Tolerance: Monitors checking things the other side of unreliable links or which have many transient failures can be configured to require their test to fail a number of times in a row before they report a problem.
Escalation of alerts: Alerters can be configured to require a monitor to fail a number of times in a row (after its tolerance limit) before they fire, so alerts can be sent to additional addresses or people.
Urgency: Monitors can be defined as non-urgent so that urgent alerting methods (like SMS) are not wasted on them.
Per-host monitors: Define a monitor which should only run on a particular host and all other hosts will ignore it – so you can share one configuration file between all your hosts.
Monitor gaps: By default every monitor polls every interval (e.g. 60 seconds). Monitors can be given a gap between polls so that they only poll once a day (for example).

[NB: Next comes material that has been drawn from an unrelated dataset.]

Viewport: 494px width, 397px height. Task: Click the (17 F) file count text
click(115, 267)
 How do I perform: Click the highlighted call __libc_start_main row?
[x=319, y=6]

Alert periods: Alerters can be configured to only alert during certain times and/or on certain days…
Alert catchup: …and also to alert you to a monitor which failed when they were unable to tell you. (For example, I don’t want to be woken up overnight by an SMS, but if something’s still broken I’d like an SMS at 7am as I’m getting up.)
Remote monitors: An instance running on a remote machine can send its results back to a central instance for logging and alerting.